This article from Precision Nutrition also examines why choosing whole foods over processed foods is a better way to stay healthy and maintain a healthy weight. This doesn’t mean that you have to give up all of your favorite foods, though. In fact, many recipe substitutions can turn guilty indulgences into guilt-free pleasures.

You may not even notice the difference in taste and in texture, and in many cases, you may enjoy the difference.

Healthy Recipe Substitutions

Sugar: For many recipes, it’s possible to cut the the sugar by half and replace it with flavors like vanilla, cinnamon, and nutmeg that help intensify the sweetness. For some recipes, agave nectar, blackstrap molasses, and honey might be better alternatives to white sugar because they don’t spike blood sugar as much, are less processed, and contain more nutrients.

All-purpose flour: If you replace half of the all-purpose white flour with wheat flour, you aren’t likely to notice the difference. For baked goods with a texture similar to brownies, rolled oats produces surprisingly similar results to flour.

Butter and other fats in baked goods: If a recipe calls for butter, margarine, or shortening, you can replace half of it with applesauce.

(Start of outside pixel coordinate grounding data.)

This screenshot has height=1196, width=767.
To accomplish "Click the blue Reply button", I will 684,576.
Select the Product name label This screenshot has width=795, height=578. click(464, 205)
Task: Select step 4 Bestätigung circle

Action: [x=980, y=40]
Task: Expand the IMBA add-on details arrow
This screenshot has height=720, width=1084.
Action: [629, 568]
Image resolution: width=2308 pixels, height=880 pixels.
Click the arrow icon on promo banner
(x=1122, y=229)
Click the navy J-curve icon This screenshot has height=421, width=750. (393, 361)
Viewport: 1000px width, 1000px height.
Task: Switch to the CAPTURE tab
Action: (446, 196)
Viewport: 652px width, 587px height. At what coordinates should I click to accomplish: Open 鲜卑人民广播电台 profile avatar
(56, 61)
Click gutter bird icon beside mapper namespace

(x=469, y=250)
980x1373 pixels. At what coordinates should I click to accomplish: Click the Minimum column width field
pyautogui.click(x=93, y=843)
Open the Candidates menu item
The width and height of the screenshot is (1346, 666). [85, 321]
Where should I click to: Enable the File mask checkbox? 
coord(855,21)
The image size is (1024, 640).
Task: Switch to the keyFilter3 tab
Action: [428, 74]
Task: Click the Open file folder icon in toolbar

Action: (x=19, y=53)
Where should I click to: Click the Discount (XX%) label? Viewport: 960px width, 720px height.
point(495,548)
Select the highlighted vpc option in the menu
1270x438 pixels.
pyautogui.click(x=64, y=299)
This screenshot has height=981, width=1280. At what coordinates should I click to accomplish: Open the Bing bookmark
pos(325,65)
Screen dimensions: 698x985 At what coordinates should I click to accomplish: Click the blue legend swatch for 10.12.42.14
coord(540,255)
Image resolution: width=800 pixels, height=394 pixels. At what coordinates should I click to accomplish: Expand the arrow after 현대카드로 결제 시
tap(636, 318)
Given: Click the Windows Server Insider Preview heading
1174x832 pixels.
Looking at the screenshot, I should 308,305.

The applesauce also has a natural sweetness, so it might be possible to reduce the use of other sweeteners.

Sour cream in dips and other recipes: You can replace sour cream with low-fat Greek Yogurt to reduce calories and increase protein. In many recipes, the change won’t be detectable. Of course, you can also purchase low-fat sour cream, but it won’t pack in the protein like Greek yogurt does.

Canned fruit or pie filling: Simply use diced fruit in its own juices. Again, spices like nutmeg and cinnamon can enhance the natural sweetness.

Breading or breadcrumbs: Rolled oats and crushed bran can supply the same texture and more fiber for stuffing or breading.